- [Task directions]:
An exact copy of all the data below is required.
-- Opening Marker --
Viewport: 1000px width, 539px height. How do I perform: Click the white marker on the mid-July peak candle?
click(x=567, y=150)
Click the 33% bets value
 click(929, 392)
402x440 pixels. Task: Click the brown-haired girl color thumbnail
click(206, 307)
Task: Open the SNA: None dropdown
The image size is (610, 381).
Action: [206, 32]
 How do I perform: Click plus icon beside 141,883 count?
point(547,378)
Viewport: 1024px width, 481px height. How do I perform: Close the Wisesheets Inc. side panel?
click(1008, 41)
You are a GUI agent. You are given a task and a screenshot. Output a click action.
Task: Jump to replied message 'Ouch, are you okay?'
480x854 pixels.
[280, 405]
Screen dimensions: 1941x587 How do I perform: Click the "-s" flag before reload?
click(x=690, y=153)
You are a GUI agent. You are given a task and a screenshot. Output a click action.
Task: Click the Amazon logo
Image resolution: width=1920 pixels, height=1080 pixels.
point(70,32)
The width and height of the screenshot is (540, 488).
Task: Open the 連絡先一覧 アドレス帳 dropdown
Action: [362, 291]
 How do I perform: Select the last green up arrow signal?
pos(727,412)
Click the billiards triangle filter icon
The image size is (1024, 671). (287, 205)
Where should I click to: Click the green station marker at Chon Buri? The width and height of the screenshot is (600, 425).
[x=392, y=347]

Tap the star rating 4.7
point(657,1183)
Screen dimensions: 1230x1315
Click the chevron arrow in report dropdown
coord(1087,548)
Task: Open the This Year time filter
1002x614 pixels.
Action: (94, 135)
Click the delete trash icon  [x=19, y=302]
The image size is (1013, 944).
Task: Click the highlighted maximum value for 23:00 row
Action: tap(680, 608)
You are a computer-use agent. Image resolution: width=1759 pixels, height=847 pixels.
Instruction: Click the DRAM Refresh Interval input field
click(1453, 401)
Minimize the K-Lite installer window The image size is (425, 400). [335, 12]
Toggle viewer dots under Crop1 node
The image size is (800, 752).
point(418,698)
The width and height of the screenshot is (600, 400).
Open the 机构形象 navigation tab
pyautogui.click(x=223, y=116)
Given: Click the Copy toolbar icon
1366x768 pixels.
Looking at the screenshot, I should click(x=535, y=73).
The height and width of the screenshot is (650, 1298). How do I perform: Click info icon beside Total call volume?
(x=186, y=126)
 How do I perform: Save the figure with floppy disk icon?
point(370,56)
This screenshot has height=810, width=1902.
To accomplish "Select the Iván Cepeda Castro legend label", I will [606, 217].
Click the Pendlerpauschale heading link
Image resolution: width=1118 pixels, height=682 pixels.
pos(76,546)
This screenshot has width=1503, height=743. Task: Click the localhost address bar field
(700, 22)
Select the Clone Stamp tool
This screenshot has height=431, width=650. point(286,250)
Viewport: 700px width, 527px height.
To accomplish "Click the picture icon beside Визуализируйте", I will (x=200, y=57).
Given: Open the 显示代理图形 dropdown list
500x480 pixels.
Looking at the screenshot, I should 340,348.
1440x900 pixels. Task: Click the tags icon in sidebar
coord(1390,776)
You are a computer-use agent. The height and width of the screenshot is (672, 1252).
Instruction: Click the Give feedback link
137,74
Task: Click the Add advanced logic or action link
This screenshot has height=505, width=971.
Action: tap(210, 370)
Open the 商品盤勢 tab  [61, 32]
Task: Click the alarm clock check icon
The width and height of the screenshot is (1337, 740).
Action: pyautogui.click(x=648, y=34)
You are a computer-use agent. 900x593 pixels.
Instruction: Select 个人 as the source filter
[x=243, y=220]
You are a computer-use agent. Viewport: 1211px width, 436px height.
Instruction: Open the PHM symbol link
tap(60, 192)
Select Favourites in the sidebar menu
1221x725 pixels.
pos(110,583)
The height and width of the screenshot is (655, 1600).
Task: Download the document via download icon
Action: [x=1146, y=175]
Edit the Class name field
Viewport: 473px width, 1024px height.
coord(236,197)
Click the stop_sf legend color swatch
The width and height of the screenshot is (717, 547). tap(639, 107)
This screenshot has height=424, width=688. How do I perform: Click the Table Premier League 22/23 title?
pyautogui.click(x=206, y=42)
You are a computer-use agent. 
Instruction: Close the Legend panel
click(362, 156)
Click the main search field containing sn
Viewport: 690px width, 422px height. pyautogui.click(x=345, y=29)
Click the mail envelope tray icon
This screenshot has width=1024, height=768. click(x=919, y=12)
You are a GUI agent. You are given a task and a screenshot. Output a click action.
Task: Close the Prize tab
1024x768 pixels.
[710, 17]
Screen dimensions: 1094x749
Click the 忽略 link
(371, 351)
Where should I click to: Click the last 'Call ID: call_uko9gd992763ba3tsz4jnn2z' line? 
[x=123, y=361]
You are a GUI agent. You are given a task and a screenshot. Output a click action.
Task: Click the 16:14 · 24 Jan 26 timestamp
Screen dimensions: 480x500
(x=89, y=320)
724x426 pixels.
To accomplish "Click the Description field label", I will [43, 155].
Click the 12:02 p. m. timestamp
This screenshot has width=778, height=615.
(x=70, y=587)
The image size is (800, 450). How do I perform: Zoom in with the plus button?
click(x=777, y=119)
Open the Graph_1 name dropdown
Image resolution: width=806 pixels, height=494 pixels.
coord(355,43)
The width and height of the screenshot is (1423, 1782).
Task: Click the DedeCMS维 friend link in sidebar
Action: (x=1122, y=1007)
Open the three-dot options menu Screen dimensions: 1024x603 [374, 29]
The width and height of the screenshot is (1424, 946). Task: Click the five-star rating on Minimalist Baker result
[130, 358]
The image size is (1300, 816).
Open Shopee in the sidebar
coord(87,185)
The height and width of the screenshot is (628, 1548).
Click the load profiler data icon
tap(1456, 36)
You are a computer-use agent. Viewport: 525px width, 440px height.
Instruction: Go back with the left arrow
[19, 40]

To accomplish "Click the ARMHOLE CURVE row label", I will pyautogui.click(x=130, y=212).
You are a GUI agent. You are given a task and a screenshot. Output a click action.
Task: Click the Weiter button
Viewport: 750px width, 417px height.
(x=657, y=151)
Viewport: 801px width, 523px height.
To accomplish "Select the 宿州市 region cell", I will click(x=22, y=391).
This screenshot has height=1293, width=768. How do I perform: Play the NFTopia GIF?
-- Closing Marker --
- [Written response]:
Viewport: 1000px width, 539px height. How do I perform: Click the white marker on the mid-July peak candle?
click(x=567, y=150)
Click the 33% bets value
 click(929, 392)
402x440 pixels. Task: Click the brown-haired girl color thumbnail
click(206, 307)
Task: Open the SNA: None dropdown
The image size is (610, 381).
Action: [206, 32]
 How do I perform: Click plus icon beside 141,883 count?
point(547,378)
Viewport: 1024px width, 481px height. How do I perform: Close the Wisesheets Inc. side panel?
click(1008, 41)
You are a GUI agent. You are given a task and a screenshot. Output a click action.
Task: Jump to replied message 'Ouch, are you okay?'
480x854 pixels.
[280, 405]
Screen dimensions: 1941x587 How do I perform: Click the "-s" flag before reload?
click(x=690, y=153)
You are a GUI agent. You are given a task and a screenshot. Output a click action.
Task: Click the Amazon logo
Image resolution: width=1920 pixels, height=1080 pixels.
point(70,32)
The width and height of the screenshot is (540, 488).
Task: Open the 連絡先一覧 アドレス帳 dropdown
Action: [362, 291]
 How do I perform: Select the last green up arrow signal?
pos(727,412)
Click the billiards triangle filter icon
The image size is (1024, 671). (287, 205)
Where should I click to: Click the green station marker at Chon Buri? The width and height of the screenshot is (600, 425).
[x=392, y=347]

Tap the star rating 4.7
point(657,1183)
Screen dimensions: 1230x1315
Click the chevron arrow in report dropdown
coord(1087,548)
Task: Open the This Year time filter
1002x614 pixels.
Action: (94, 135)
Click the delete trash icon  [x=19, y=302]
The image size is (1013, 944).
Task: Click the highlighted maximum value for 23:00 row
Action: tap(680, 608)
You are a computer-use agent. Image resolution: width=1759 pixels, height=847 pixels.
Instruction: Click the DRAM Refresh Interval input field
click(1453, 401)
Minimize the K-Lite installer window The image size is (425, 400). [335, 12]
Toggle viewer dots under Crop1 node
The image size is (800, 752).
point(418,698)
The width and height of the screenshot is (600, 400).
Open the 机构形象 navigation tab
pyautogui.click(x=223, y=116)
Given: Click the Copy toolbar icon
1366x768 pixels.
Looking at the screenshot, I should click(x=535, y=73).
The height and width of the screenshot is (650, 1298). How do I perform: Click info icon beside Total call volume?
(x=186, y=126)
 How do I perform: Save the figure with floppy disk icon?
point(370,56)
This screenshot has height=810, width=1902.
To accomplish "Select the Iván Cepeda Castro legend label", I will [606, 217].
Click the Pendlerpauschale heading link
Image resolution: width=1118 pixels, height=682 pixels.
pos(76,546)
This screenshot has width=1503, height=743. Task: Click the localhost address bar field
(700, 22)
Select the Clone Stamp tool
This screenshot has height=431, width=650. point(286,250)
Viewport: 700px width, 527px height.
To accomplish "Click the picture icon beside Визуализируйте", I will (x=200, y=57).
Given: Open the 显示代理图形 dropdown list
500x480 pixels.
Looking at the screenshot, I should 340,348.
1440x900 pixels. Task: Click the tags icon in sidebar
coord(1390,776)
You are a computer-use agent. The height and width of the screenshot is (672, 1252).
Instruction: Click the Give feedback link
137,74
Task: Click the Add advanced logic or action link
This screenshot has height=505, width=971.
Action: tap(210, 370)
Open the 商品盤勢 tab  [61, 32]
Task: Click the alarm clock check icon
The width and height of the screenshot is (1337, 740).
Action: pyautogui.click(x=648, y=34)
You are a computer-use agent. 900x593 pixels.
Instruction: Select 个人 as the source filter
[x=243, y=220]
You are a computer-use agent. Viewport: 1211px width, 436px height.
Instruction: Open the PHM symbol link
tap(60, 192)
Select Favourites in the sidebar menu
1221x725 pixels.
pos(110,583)
The height and width of the screenshot is (655, 1600).
Task: Download the document via download icon
Action: [x=1146, y=175]
Edit the Class name field
Viewport: 473px width, 1024px height.
coord(236,197)
Click the stop_sf legend color swatch
The width and height of the screenshot is (717, 547). tap(639, 107)
This screenshot has height=424, width=688. How do I perform: Click the Table Premier League 22/23 title?
pyautogui.click(x=206, y=42)
You are a computer-use agent. 
Instruction: Close the Legend panel
click(362, 156)
Click the main search field containing sn
Viewport: 690px width, 422px height. pyautogui.click(x=345, y=29)
Click the mail envelope tray icon
This screenshot has width=1024, height=768. click(x=919, y=12)
You are a GUI agent. You are given a task and a screenshot. Output a click action.
Task: Close the Prize tab
1024x768 pixels.
[710, 17]
Screen dimensions: 1094x749
Click the 忽略 link
(371, 351)
Where should I click to: Click the last 'Call ID: call_uko9gd992763ba3tsz4jnn2z' line? 
[x=123, y=361]
You are a GUI agent. You are given a task and a screenshot. Output a click action.
Task: Click the 16:14 · 24 Jan 26 timestamp
Screen dimensions: 480x500
(x=89, y=320)
724x426 pixels.
To accomplish "Click the Description field label", I will [43, 155].
Click the 12:02 p. m. timestamp
This screenshot has width=778, height=615.
(x=70, y=587)
The image size is (800, 450). How do I perform: Zoom in with the plus button?
click(x=777, y=119)
Open the Graph_1 name dropdown
Image resolution: width=806 pixels, height=494 pixels.
coord(355,43)
The width and height of the screenshot is (1423, 1782).
Task: Click the DedeCMS维 friend link in sidebar
Action: (x=1122, y=1007)
Open the three-dot options menu Screen dimensions: 1024x603 [374, 29]
The width and height of the screenshot is (1424, 946). Task: Click the five-star rating on Minimalist Baker result
[130, 358]
The image size is (1300, 816).
Open Shopee in the sidebar
coord(87,185)
The height and width of the screenshot is (628, 1548).
Click the load profiler data icon
tap(1456, 36)
You are a computer-use agent. Viewport: 525px width, 440px height.
Instruction: Go back with the left arrow
[19, 40]

To accomplish "Click the ARMHOLE CURVE row label", I will pyautogui.click(x=130, y=212).
You are a GUI agent. You are given a task and a screenshot. Output a click action.
Task: Click the Weiter button
Viewport: 750px width, 417px height.
(x=657, y=151)
Viewport: 801px width, 523px height.
To accomplish "Select the 宿州市 region cell", I will click(x=22, y=391).
This screenshot has height=1293, width=768. How do I perform: Play the NFTopia GIF?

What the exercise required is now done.